What you need to do » Your answer must be the records below, printed exactly.

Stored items
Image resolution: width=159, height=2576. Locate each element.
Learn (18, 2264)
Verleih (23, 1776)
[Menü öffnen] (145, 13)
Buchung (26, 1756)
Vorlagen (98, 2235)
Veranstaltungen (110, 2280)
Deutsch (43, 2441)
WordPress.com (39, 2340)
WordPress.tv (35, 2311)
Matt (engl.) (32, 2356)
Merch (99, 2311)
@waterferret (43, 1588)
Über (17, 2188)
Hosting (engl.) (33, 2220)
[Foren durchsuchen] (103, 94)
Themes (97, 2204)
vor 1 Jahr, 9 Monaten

Expected answer »
Image resolution: width=159, height=2576. Locate each element.
Learn (18, 2264)
Verleih (23, 1776)
[Menü öffnen] (145, 13)
Buchung (26, 1756)
Vorlagen (98, 2235)
Veranstaltungen (110, 2280)
Deutsch (43, 2441)
WordPress.com (39, 2340)
WordPress.tv (35, 2311)
Matt (engl.) (32, 2356)
Merch (99, 2311)
@waterferret (43, 1588)
Über (17, 2188)
Hosting (engl.) (33, 2220)
[Foren durchsuchen] (103, 94)
Themes (97, 2204)
vor 1 Jahr, 9 Monaten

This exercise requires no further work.